Sessmatch does not make it any easier for an SBC in the
signalling path to change the content of the MSRP messages.
For an SBC to do MSRP message modification it will have to
implement MSRP B2BUA functionality - no matter if sessmatch
is supported by the endpionts or not.
I'm going to have to push on this one a little bit:
I think it _does_ make it easier for an SBC to change MSRP
messages because it makes it easier for the SBC to put itself
into the media path in the first place. This is no different
than for any other sort of media.
The need to implement MSRP b2bUA functionality exists if the
SBC changes the To-Path and From-Path headers. It may or may
not be required if it wants to change _bodies_, depending on
whether that change requires chunk-reassembly or changes the
length of the body.
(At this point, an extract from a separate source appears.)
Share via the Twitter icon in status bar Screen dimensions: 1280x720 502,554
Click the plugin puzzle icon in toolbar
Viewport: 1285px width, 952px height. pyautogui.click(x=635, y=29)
And assuming, of course, there is no
end-to-end protection on the MSRP messages in the first
place--and we all know that in practice there probably won't be.
I think what Christer is talking about is, if sessmatch did
not exist, then if an SBC were to insert itself into the MSRP
media path, it would be _forced_ then to rewrite the To-Path
and From-Path in each MSRP request to match the change it
made in the SDP. If it did not do so, the endpoints would
detect the change and treat it as an error. That is,
sessmatch does not enable the insertion in the first
place--it just makes things cheaper from a processing perspective.
Note that any end-to-end integrity protection on the SDP,
such as RFC4474 or s/mime, will prevent SBC insertion, with
or without sessmatch. Just like for any other media.